# Given problem
Write the next part of the forum thread below about the worst things people have woken up to, starting right after its last post.

# Source document
══════

I woke up to the fire alarm beeping. Had an electrical fire in the bathroom. At first i thought it was my regular alarm going off. Thank goodness it was pretty small and confined to the bathroom AND that it happened when I was home. Could have been much worse.
Tell me about it! AND I did the worst thing I probably could - I panicked and put it out with water - a big no-no from what I was told. Totally forgot about the extinguisher i had in the next room. Like I said, coulda been worse
LOL, I actually got chatting to a female friend who was telling me how her boyfriend and his mates went to a neighbouring island for a night out and dared each other to put their knobs on the cattle's electric fencing. Apparently they were being thrown backwards 5 or 6 metres at a time... ouch!!!
Two neighbors fighting was the worst thing I ever woke up to. It was about three in the morning and after heated talk he hit her a few times. I phoned the police to sort it out as did a few other people. The cops came. It was basically a good neighborhood and the couple didn't stay for very long. I hope she eventually left him. They were in their twenties and neither one was suited to a live in long term relationship. They weren't what you would call mature for their either their size and age. This was about ten years ago.
Haha, that is hilarious! I guess not if it happens to you though...
My worst wake-up ever was in a hostel in sydney. Some drunk idiot Irish guy climbed in my bed with me by mistake. But he was to drunk to realise, and passed out hugging me. Took me a while to break free of his embrace. I was unable to wake him up and get him out of my bed. I ended up taking a shower in the middle of the night (this guy was smelly and sweaty), and then I just sat at reception, talking with the receptionist guy for the rest of the night. No way I was getting back into my bed, or his bed!
long time ago, my ex coming in drunk as a skunkaroo about 3 am and wanting to argue - that was worse even then the time the neighbor guy (also drunk) was tearing down his fence at 4 am and the cops were there trying to get him to stop.
Oh yea drunks I had forgotten how much fun they can be. I once had a beer bottle thrown through my window at 2 am because the guy next door was fighting with his wife and to drunk to know which house was his.
Ohh drunken neighbours and passers by are the worst!!
When I was a student someone tried to piss through our letterbox and I slammed that letterbox flap so hard...wasn't until the morning that I found the foreskin of the idiots ding dong splattered on the door....that made me sick for weeks!

══════

Recorded data:
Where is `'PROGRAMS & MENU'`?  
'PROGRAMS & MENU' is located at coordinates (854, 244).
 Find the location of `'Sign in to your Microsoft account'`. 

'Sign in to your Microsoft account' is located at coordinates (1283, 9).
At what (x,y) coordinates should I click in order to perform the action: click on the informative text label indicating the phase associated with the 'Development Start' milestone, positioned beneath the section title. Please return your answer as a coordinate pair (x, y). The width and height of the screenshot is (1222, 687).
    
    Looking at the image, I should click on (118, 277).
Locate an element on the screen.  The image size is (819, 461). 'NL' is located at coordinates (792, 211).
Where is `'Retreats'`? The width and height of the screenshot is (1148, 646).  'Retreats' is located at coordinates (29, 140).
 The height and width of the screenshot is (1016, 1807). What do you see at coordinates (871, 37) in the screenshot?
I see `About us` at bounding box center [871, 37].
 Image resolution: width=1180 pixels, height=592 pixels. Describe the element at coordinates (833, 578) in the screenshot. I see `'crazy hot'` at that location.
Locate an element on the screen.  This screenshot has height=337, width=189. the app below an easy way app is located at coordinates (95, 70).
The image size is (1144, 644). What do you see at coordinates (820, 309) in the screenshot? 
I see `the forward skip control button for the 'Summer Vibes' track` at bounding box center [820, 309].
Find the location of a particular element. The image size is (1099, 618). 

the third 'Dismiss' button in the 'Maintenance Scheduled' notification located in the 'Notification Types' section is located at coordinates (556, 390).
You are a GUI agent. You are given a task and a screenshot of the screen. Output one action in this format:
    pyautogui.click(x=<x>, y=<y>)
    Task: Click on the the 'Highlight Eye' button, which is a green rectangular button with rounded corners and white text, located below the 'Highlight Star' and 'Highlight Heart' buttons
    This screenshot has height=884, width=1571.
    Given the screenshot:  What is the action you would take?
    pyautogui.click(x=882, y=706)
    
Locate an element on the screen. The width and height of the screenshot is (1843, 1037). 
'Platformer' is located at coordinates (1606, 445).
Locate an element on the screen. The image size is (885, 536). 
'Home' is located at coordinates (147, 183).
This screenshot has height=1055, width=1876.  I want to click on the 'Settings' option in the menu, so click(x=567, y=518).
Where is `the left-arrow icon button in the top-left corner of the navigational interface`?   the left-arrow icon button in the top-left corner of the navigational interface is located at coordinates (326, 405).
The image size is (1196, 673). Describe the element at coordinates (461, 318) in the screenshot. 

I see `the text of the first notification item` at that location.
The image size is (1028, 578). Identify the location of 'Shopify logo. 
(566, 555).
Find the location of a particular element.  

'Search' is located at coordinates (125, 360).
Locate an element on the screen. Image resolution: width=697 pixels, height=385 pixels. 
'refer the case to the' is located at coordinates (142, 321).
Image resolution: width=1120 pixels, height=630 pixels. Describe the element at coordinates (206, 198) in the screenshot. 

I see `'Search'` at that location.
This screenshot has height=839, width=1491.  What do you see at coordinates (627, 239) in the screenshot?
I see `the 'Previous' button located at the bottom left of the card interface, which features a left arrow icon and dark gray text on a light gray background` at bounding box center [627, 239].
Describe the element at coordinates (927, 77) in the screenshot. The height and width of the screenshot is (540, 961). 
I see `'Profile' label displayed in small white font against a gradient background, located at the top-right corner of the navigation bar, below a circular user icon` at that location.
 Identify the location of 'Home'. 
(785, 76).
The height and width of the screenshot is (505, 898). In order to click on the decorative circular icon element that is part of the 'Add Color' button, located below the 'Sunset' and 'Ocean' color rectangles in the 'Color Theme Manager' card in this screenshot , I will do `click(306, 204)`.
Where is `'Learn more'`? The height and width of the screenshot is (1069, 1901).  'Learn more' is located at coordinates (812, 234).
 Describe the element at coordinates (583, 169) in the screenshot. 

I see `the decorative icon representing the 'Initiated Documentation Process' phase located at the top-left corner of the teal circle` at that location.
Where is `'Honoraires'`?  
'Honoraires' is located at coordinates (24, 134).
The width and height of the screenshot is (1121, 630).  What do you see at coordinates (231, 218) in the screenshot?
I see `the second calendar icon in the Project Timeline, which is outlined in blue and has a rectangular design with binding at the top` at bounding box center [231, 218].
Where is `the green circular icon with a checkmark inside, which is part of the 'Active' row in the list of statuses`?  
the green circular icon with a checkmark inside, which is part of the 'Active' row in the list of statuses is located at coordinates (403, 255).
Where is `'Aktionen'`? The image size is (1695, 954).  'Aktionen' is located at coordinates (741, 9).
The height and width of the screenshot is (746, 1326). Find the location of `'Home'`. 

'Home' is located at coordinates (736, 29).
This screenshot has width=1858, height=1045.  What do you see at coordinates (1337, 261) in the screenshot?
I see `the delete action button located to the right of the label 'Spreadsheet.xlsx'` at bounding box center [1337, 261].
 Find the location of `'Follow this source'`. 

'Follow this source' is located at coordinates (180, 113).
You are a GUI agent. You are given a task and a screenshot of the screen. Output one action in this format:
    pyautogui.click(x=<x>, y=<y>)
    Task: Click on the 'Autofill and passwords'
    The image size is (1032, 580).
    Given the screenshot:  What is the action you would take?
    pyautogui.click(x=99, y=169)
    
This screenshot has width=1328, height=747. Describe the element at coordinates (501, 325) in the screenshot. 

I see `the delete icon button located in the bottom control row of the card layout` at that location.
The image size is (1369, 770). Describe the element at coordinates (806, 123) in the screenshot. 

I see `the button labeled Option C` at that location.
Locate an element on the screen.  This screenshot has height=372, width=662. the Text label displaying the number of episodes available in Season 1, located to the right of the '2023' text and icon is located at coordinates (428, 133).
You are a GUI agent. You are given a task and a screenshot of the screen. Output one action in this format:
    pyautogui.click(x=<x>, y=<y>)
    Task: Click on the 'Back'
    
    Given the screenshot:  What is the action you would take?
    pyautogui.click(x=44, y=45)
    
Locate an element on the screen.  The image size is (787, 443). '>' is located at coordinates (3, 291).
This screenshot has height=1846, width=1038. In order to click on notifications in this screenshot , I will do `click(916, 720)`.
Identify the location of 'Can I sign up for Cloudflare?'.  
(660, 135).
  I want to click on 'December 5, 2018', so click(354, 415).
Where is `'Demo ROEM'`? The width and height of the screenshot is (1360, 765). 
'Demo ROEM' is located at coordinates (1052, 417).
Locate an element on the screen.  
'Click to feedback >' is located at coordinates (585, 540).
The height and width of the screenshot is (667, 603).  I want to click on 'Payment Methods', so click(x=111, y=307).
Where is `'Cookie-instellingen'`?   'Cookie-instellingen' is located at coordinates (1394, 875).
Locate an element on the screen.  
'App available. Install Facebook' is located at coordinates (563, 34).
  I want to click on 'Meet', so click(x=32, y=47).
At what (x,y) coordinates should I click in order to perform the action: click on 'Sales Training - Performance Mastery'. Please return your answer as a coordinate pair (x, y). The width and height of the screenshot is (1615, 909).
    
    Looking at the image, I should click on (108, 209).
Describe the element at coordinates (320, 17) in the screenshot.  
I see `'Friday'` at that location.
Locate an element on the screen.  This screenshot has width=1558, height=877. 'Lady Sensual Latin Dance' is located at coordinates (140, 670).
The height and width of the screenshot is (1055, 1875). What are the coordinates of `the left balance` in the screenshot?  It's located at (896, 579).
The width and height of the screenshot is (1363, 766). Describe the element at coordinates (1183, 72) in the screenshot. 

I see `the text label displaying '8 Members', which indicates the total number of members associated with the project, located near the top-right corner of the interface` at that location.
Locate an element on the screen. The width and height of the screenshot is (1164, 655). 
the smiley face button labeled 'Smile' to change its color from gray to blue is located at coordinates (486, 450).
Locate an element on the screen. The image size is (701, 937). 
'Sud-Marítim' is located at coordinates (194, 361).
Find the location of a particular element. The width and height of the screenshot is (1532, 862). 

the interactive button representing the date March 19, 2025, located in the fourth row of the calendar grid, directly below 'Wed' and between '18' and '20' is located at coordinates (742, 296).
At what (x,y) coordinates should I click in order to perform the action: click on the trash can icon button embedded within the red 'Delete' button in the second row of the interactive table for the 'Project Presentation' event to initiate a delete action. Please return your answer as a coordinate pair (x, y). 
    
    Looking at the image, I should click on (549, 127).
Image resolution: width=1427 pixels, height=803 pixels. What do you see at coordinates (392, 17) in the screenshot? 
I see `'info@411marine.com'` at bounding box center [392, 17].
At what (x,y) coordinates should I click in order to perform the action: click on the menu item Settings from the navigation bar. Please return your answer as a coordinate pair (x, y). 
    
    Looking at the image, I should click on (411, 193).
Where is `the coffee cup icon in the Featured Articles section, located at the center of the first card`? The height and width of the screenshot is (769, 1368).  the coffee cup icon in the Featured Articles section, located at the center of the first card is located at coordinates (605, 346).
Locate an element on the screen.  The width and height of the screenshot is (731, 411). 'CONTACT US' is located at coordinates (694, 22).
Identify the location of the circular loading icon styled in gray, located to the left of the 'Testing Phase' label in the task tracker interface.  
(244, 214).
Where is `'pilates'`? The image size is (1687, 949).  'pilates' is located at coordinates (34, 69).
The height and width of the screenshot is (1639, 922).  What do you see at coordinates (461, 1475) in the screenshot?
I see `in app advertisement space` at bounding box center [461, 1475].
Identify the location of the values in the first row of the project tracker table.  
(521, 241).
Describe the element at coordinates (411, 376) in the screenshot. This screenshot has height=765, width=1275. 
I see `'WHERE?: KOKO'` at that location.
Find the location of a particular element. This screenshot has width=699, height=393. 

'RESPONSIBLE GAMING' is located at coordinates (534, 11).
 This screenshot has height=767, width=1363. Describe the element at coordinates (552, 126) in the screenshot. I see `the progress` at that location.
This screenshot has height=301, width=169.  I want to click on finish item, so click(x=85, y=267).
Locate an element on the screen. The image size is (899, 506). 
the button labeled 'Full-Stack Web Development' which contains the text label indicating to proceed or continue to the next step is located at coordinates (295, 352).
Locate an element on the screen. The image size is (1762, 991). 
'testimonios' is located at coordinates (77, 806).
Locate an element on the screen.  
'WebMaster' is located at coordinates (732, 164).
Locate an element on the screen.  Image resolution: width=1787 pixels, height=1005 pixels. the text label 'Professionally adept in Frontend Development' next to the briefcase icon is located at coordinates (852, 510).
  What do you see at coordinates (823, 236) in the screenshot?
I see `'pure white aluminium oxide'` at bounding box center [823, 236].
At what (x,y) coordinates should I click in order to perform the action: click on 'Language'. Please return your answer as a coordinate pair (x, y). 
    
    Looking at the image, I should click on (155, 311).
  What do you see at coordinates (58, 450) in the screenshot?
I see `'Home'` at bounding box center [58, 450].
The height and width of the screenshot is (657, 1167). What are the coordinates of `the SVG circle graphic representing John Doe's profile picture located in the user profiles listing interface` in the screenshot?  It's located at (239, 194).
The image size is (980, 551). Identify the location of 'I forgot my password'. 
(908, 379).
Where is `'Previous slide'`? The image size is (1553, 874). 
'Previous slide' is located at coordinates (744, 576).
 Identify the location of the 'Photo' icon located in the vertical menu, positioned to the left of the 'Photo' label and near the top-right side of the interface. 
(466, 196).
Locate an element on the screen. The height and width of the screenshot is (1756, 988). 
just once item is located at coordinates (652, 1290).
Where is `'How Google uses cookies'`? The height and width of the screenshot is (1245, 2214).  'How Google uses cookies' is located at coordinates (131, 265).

══════

# Task answer
I went to a big party while in college at locals house and I got pretty drunk so I passed out in one of the five bedrooms. I couldn't have been in there too long when I woke up to a warm, wet feeling on my chest and tummy...Yep, some drunk douche bag threw up up on me...nice!!! Ahhhh..good times
I woke up to a cat I had at the time raking its claw down the sole of my foot... that really really hurt.
Another time I woke up when a different cat decided to pee on the duvet and I felt the warm wet feeling sinking through to the mattress....
But the worst has to be waking up to hear my own somewhat pissed Husband peeing in the bed in his sleep, at which point I rudely woke him up and turfed him out of the bed and the bedroom at a rate of knots. I was NOT impressed!!
Hm... In my very first apartment, there was this old, perverted man who lived in the apartment next door. Every single night, I would be woken up by the sounds of him and his girlfriend... uhh... making donkey noises. Now, this wouldn't be so bad, but what I found disturbing was... that after they were done, the woman would cry for a good hour or two before they finally turned the TV onto some pornographic movie and were quiet.
I agree. I actually considered calling the police a few times as I was concerned for the woman. She was quite a bit younger than him and... well, she was crying. But every time I saw her, she seemed happy, never had any bruises or black eyes, was free to come and go as she pleased. So... I have come to my own assumption that they were just really kinky... and not in a sexy way.
hmm...let me think...the neighbor talking and laughing really loud on the phone and he didn't get off even with me pounding on the wall so my husband and I were both up until 5 in the damn morning. then there is my husband's snoring that keeps me up and wakes me up. and last my kitten Tiger jumping on me in the middle of the night so he can snuggle, purr and kiss me before he falls to sleep, leaving me awake for a good 20 minutes before I could fall asleep again.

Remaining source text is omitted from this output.